═══ Dataset records ═══
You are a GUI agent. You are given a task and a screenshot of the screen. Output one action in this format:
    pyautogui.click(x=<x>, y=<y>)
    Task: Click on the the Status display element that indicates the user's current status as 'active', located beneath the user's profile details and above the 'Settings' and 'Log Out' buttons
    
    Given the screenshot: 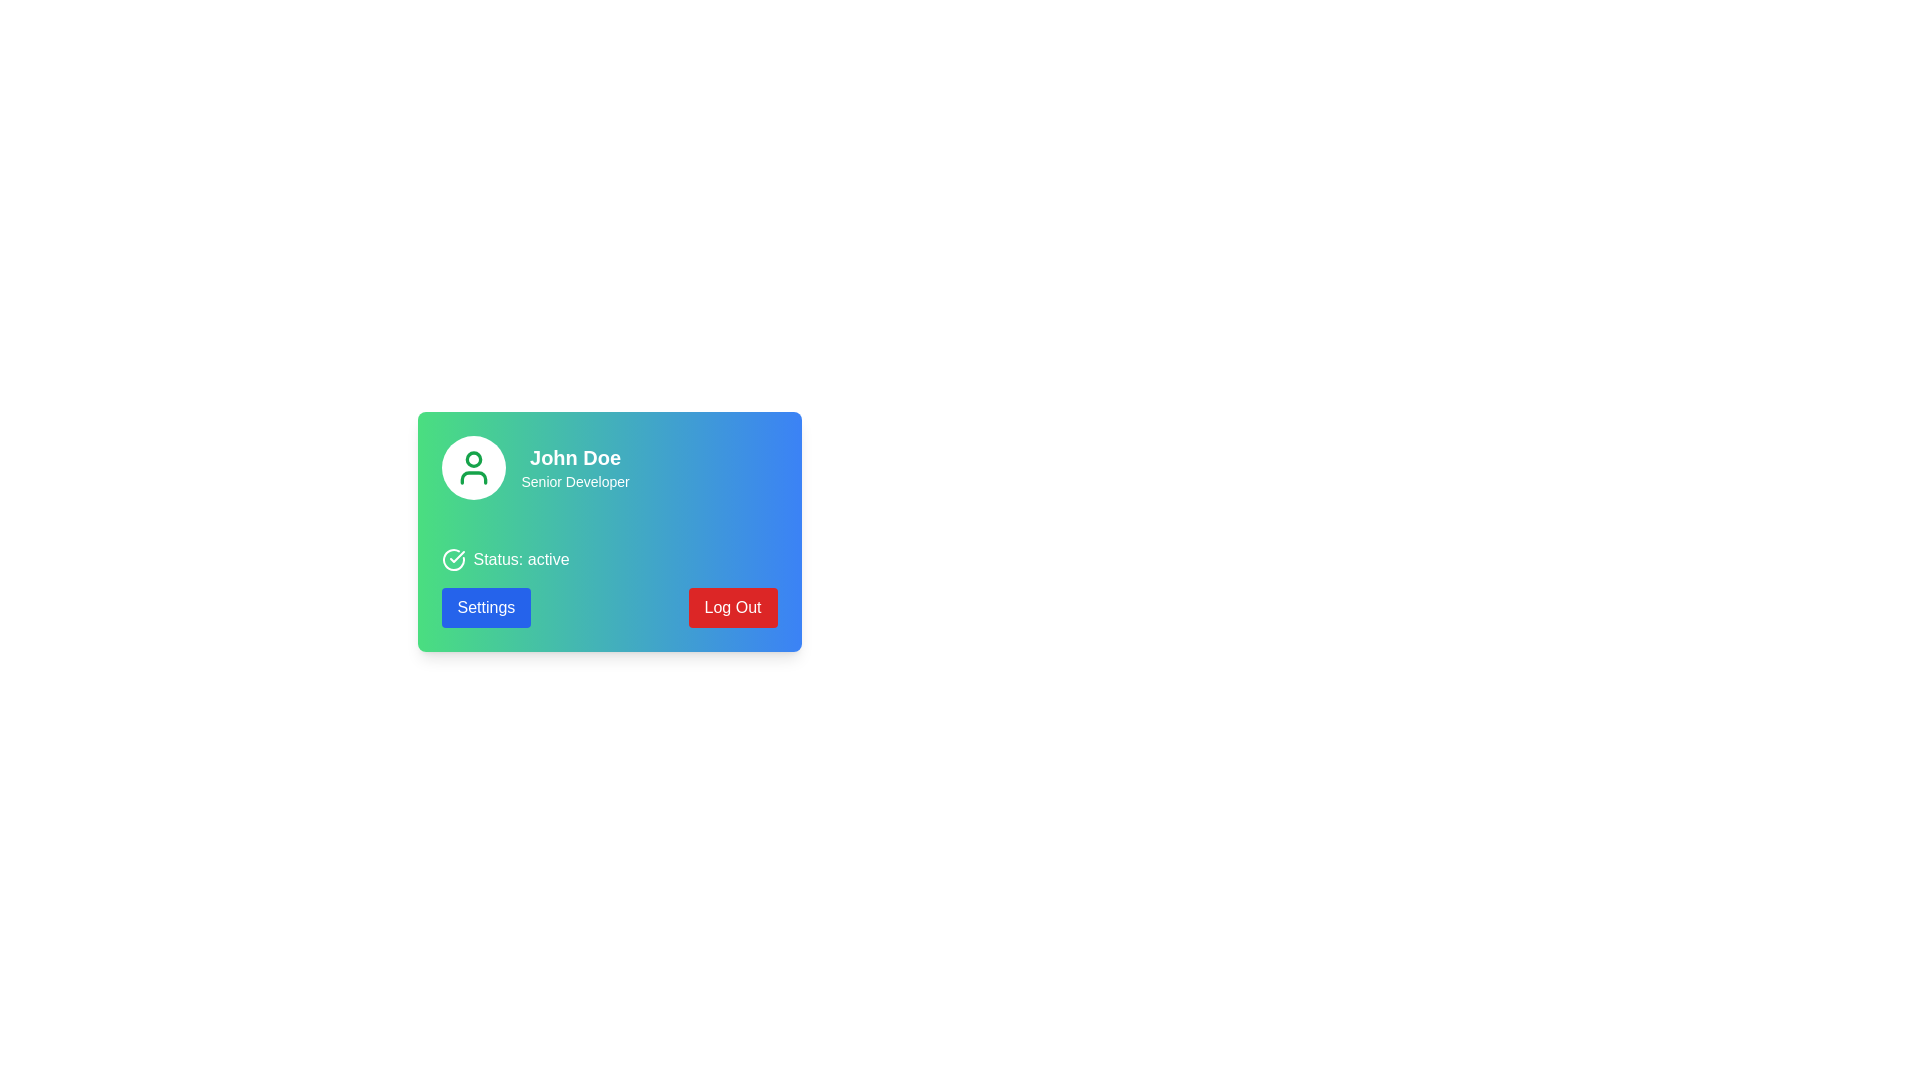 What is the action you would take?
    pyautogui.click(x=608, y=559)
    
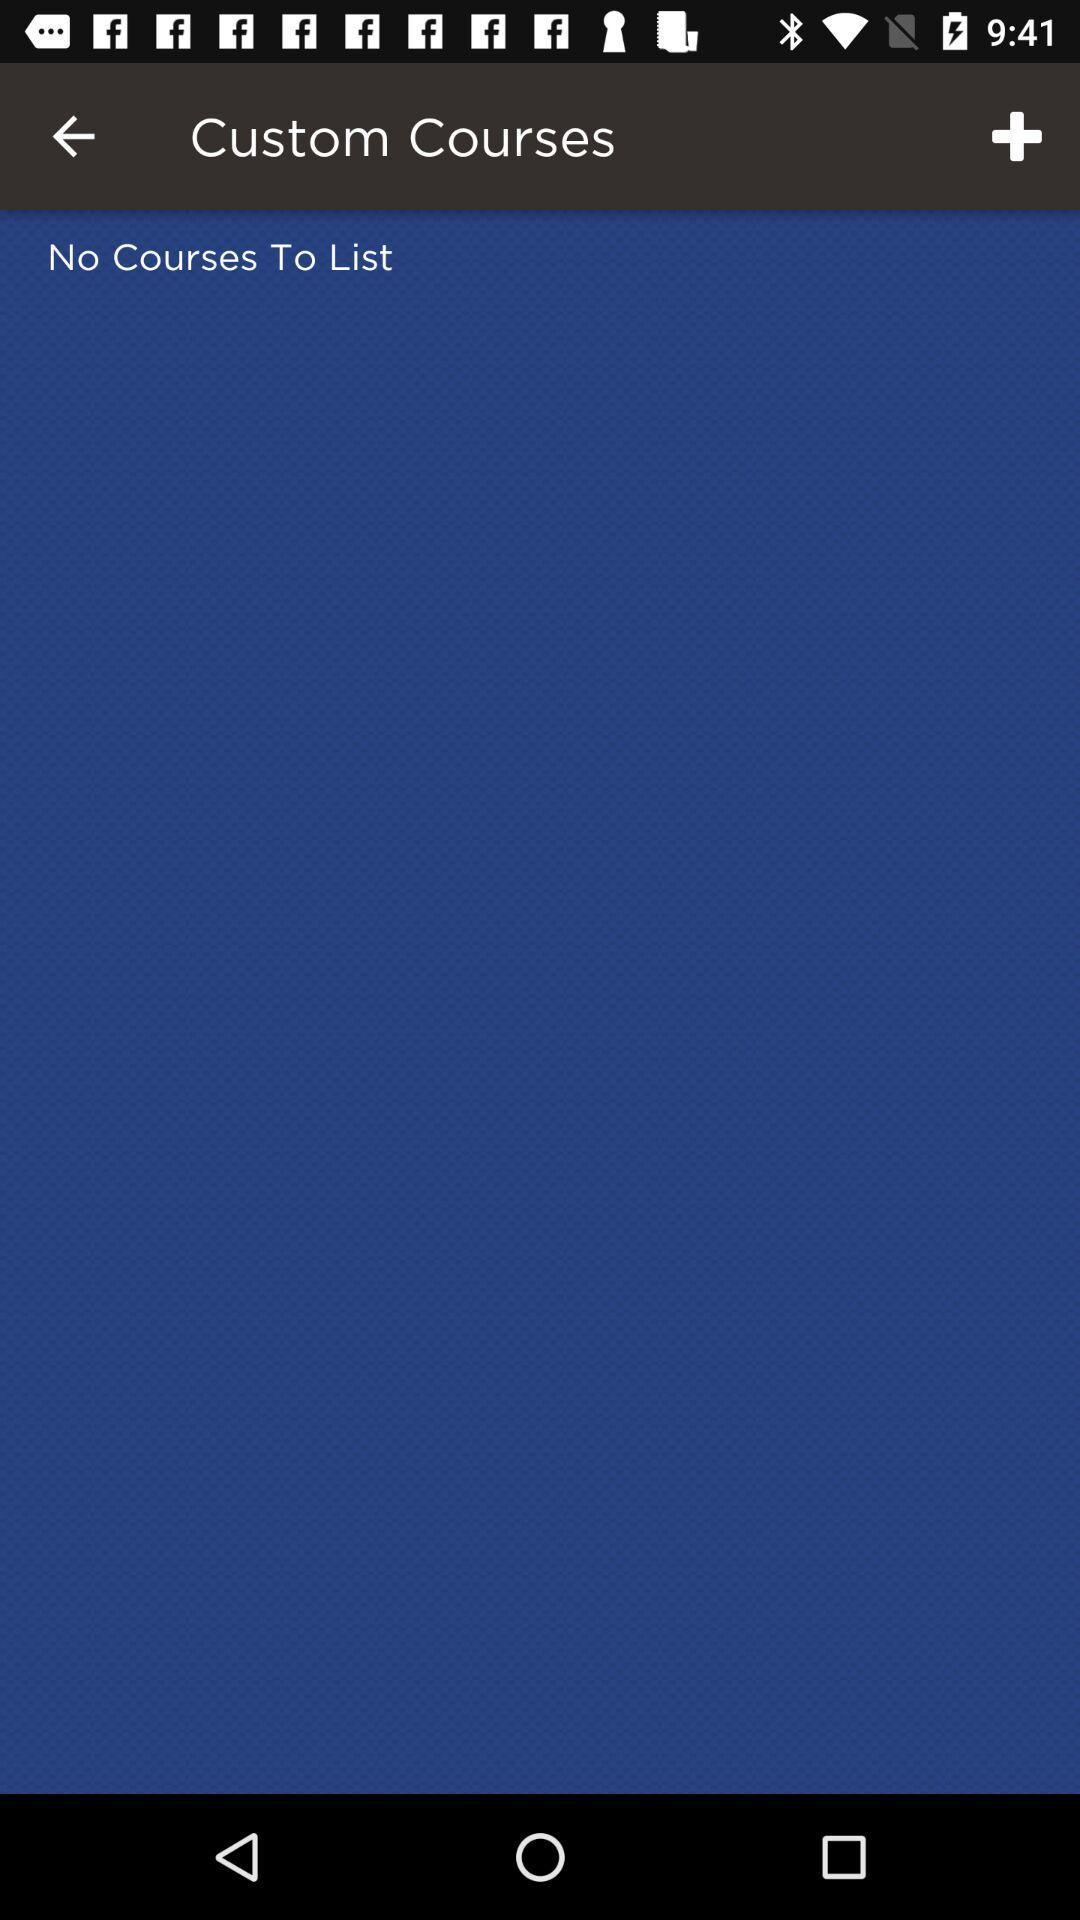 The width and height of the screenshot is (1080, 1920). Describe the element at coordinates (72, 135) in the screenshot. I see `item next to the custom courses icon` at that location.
═══
§ What is expected: Give the data from its first line up to and including the line with "Task: Click on" as a JSON list of strings, one string per line, leaving out blank lines.

§ Written answer:
[
  "You are a GUI agent. You are given a task and a screenshot of the screen. Output one action in this format:",
  "    pyautogui.click(x=<x>, y=<y>)",
  "    Task: Click on the the Status display element that indicates the user's current status as 'active', located beneath the user's profile details and above the 'Settings' and 'Log Out' buttons"
]